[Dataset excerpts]

============

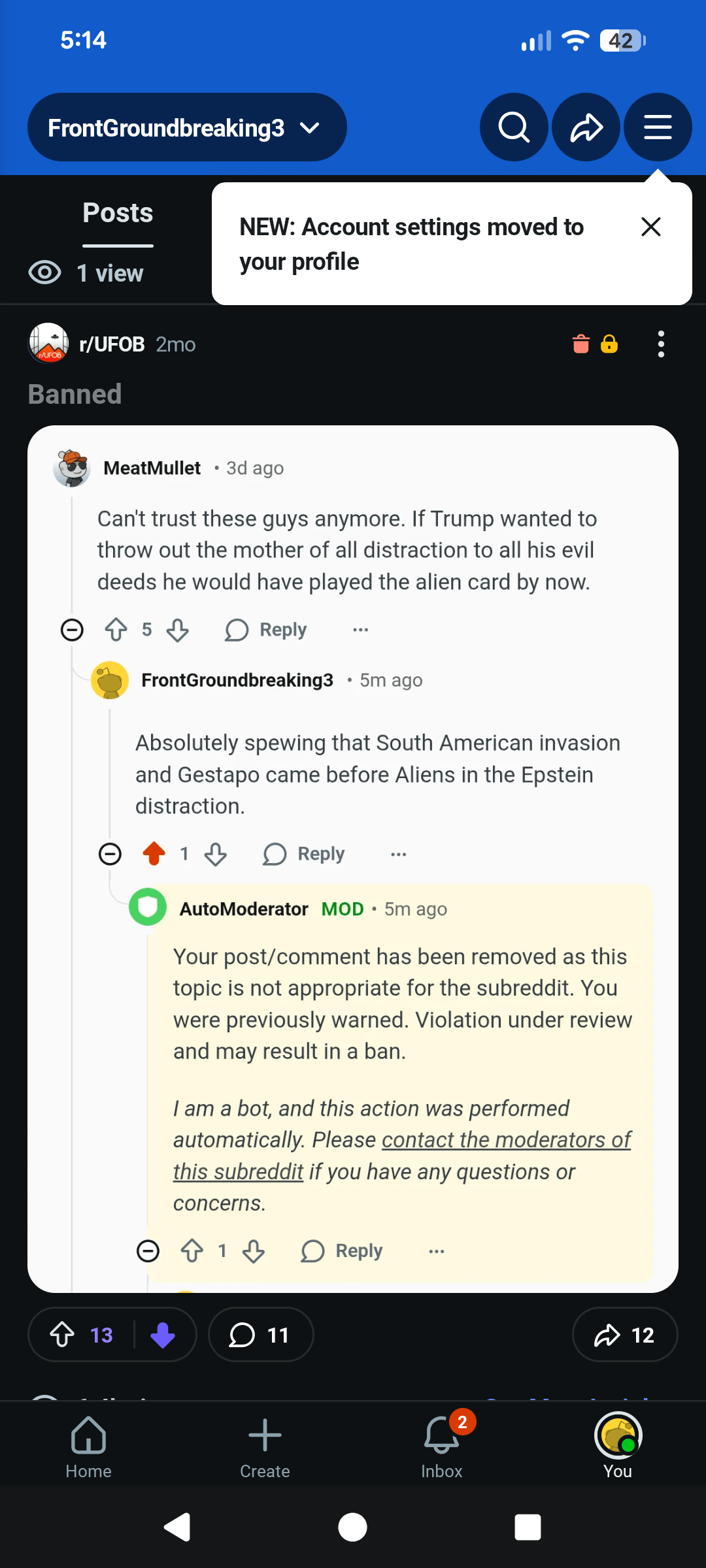Viewport: 706px width, 1568px height.
Task: Open the hamburger menu icon
Action: click(x=658, y=127)
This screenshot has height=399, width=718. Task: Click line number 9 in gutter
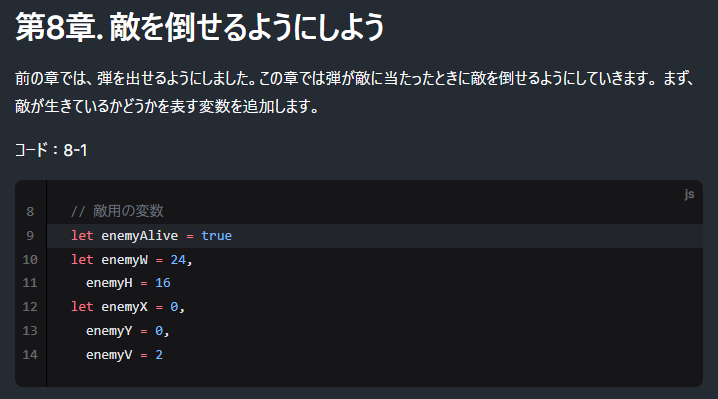coord(30,235)
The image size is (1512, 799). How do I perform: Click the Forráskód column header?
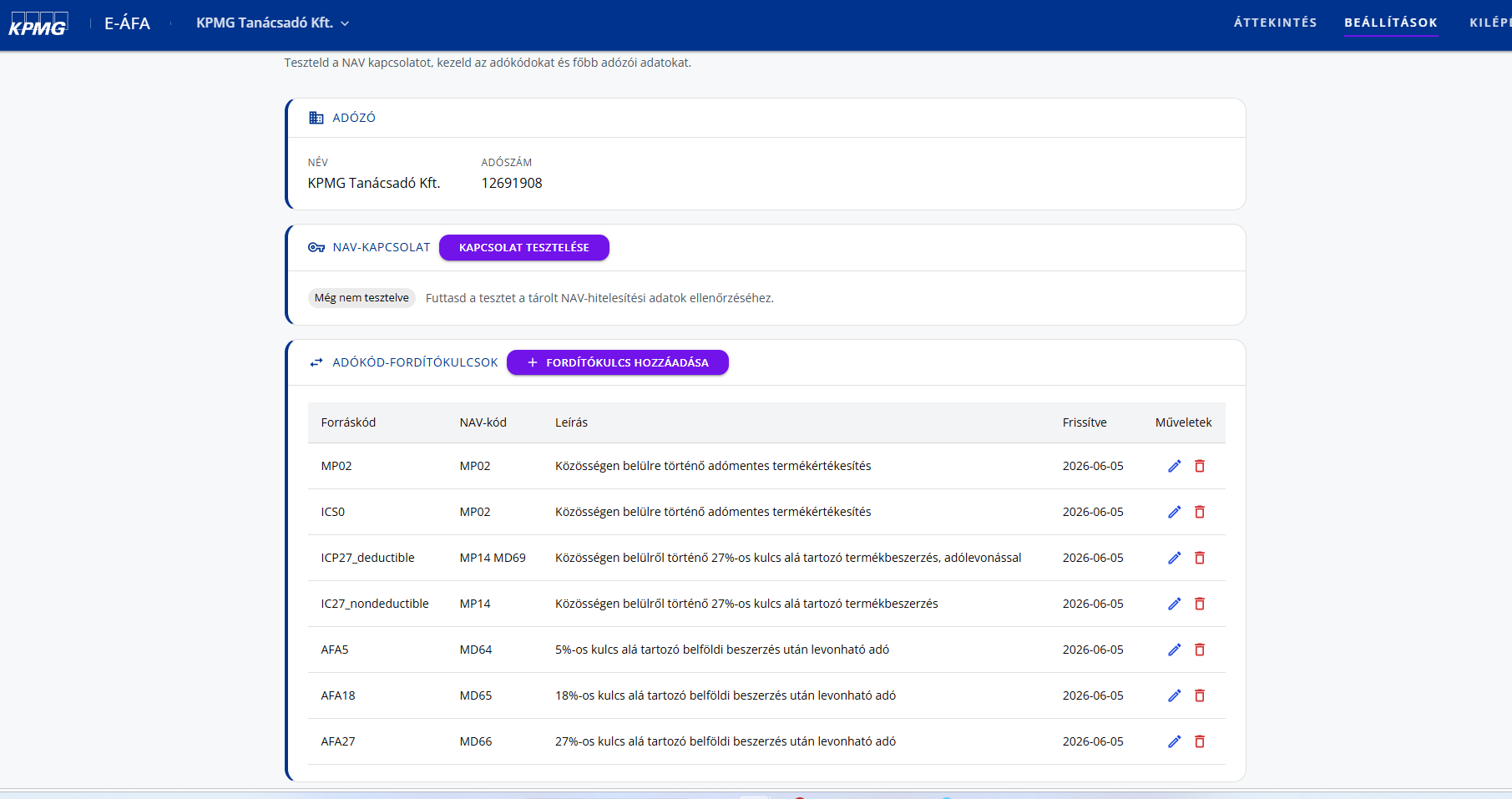[348, 422]
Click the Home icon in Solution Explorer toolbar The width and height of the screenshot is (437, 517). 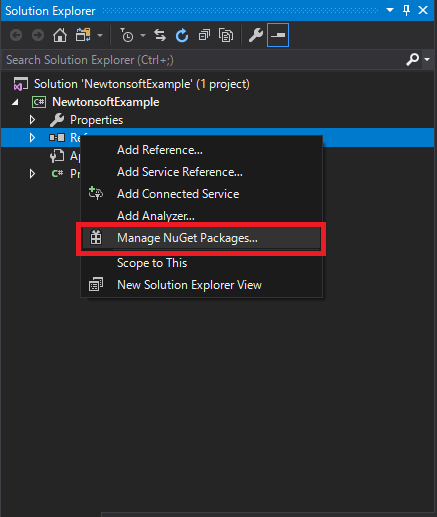(x=60, y=35)
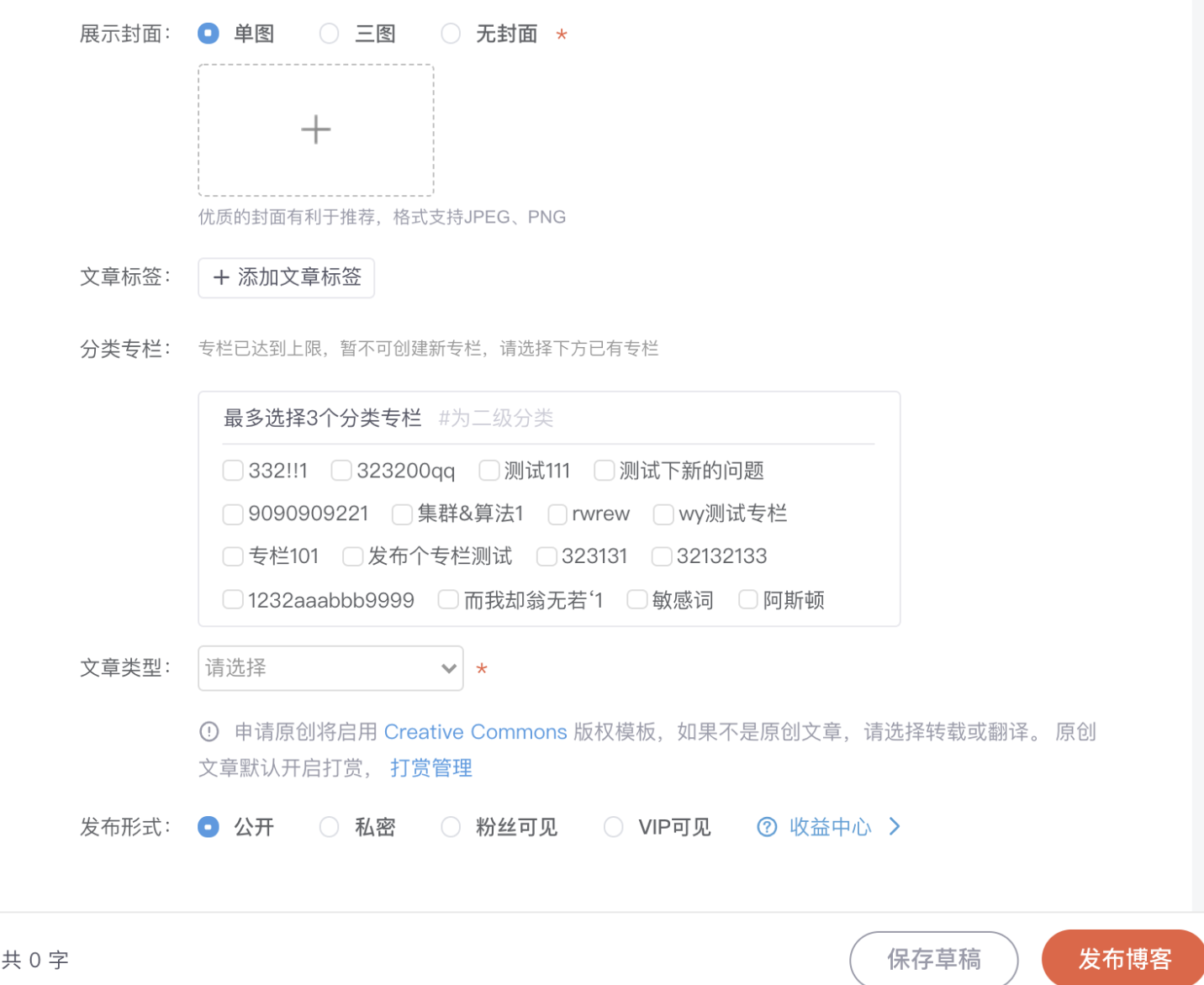Click the plus icon on 添加文章标签
Viewport: 1204px width, 985px height.
221,277
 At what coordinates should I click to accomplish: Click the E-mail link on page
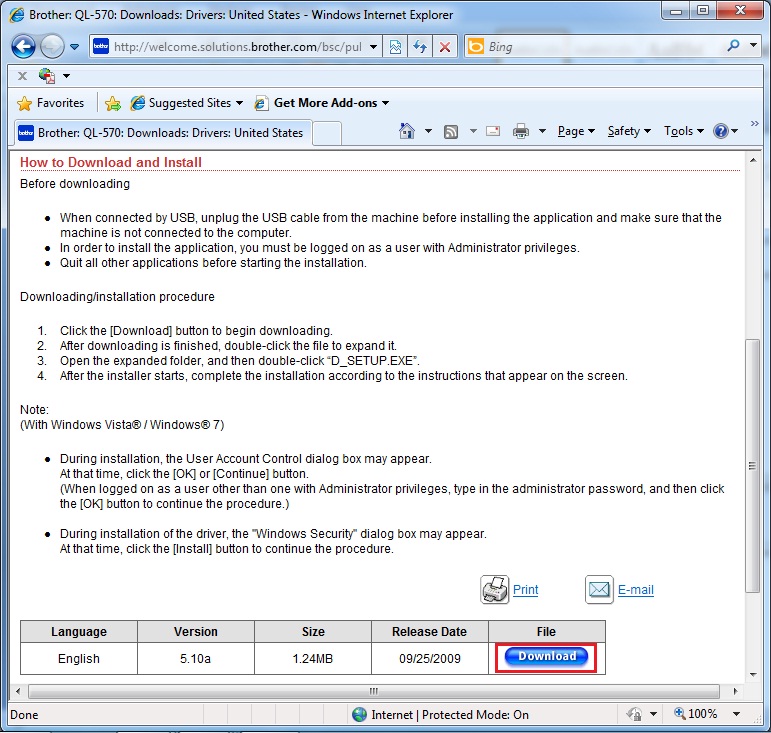635,590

============

§ **What the exercise asks**
From the line that contains "At what coordinates" to the final line of the entries, reproduce every line exactly, both ends included. Leave out all pictures.

§ **The completed task**
 At what coordinates should I click to accomplish: Click the E-mail link on page
635,590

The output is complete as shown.